**Extrait de page**
--*--
On a bien _gouaille _ou _bleuet_, _bleuaille_ pourrait donc se concevoir mais il faut aussi prendre en compte , outre l'analogie avec _grisaille_ la terminaison -s/zaille à connotation péjorative. La terminaison -aille a aussi une note préjorative, mais s/zaille encore plus ...


----------



## Nicomon

Connotation péjorative, là je veux bien. 

L'analogie à _grisaille _(on ne pourrait pas dire _griaille_, puisque gris ne s'écrit pas sans s) ne m'avait pas vraiment convaincue.  Je ne faisais pas l'analogie entre _grisaille du quotidien _et _les conscrits _ (seule définition donnée par le Petit Robert, d'un mot que je ne connaissais pas)

Le TLFI donne trois définitions de bleusaille (qu'on a déjà écrit avec z).   L'étymologie est en bas de page.  Le _s_ viendrait peut-être de l'ancien féminin _bleuse_ 

Mais, je crois qu'on s'est éloignés du gueusaille du fil, là.
--*--
**Tâche à réaliser**
Transcrivez le passage de l'extrait de page en commençant à « L'analogie à _grisaille » et en terminant à « ne connaissais pas) ». Appuyez-vous uniquement sur l'extrait de page.
--*--
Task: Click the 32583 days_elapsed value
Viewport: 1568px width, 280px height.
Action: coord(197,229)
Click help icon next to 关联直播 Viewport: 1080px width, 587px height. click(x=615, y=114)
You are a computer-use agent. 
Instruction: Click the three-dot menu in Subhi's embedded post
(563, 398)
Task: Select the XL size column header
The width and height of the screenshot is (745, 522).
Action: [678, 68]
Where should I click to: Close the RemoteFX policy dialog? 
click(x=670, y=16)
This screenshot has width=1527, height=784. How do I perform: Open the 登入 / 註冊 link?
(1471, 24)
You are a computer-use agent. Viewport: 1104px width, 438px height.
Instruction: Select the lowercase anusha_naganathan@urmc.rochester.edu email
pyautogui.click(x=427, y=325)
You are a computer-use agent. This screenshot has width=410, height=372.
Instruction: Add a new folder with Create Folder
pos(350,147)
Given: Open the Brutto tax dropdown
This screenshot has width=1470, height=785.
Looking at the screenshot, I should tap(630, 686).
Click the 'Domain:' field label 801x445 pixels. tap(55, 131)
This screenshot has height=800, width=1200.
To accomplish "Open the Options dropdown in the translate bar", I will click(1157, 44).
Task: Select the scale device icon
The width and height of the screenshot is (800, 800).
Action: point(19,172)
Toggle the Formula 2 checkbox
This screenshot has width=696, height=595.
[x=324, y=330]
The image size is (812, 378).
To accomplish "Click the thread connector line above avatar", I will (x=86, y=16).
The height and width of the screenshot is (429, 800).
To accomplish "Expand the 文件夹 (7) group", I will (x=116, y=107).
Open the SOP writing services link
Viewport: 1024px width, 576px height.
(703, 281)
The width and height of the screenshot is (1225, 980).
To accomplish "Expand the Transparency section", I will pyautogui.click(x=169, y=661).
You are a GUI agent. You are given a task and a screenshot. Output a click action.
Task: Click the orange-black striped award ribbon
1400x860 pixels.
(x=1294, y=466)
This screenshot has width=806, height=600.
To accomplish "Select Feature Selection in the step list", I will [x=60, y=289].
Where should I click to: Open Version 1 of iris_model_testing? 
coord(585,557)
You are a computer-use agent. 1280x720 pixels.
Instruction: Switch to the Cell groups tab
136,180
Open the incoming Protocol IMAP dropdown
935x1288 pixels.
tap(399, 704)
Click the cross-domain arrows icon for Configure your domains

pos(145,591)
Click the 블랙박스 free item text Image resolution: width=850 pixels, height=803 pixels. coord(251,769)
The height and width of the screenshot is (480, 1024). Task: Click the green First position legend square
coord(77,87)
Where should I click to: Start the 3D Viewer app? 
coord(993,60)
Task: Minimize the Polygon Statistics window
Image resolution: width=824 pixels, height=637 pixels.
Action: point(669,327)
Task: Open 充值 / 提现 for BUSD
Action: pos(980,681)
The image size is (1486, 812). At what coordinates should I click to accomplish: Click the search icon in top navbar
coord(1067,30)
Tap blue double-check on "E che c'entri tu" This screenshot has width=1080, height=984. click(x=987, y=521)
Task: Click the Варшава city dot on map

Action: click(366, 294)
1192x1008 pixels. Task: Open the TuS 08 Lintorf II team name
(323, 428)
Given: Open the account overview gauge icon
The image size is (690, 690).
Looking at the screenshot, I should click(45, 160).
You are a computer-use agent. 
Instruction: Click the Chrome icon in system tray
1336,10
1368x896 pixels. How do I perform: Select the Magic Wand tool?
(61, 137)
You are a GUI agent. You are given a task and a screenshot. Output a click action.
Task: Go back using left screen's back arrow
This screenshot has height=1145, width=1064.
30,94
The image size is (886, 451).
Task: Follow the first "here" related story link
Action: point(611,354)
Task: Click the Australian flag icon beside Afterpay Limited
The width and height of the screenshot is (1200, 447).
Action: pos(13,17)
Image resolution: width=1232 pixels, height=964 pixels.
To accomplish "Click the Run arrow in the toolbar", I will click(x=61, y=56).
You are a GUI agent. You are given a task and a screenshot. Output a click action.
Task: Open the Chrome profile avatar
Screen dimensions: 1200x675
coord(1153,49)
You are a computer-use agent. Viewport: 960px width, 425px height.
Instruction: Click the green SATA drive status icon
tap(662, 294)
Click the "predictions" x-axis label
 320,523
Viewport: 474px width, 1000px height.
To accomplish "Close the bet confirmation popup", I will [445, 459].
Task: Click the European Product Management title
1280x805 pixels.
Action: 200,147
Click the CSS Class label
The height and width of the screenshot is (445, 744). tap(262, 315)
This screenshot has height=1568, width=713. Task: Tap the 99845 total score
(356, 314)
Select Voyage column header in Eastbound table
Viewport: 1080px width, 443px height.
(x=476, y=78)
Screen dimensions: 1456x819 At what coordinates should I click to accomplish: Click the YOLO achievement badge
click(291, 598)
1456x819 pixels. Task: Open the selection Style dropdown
--*--
**Réponse complète**
L'analogie à _grisaille _(on ne pourrait pas dire _griaille_, puisque gris ne s'écrit pas sans s) ne m'avait pas vraiment convaincue.  Je ne faisais pas l'analogie entre _grisaille du quotidien _et _les conscrits _ (seule définition donnée par le Petit Robert, d'un mot que je ne connaissais pas)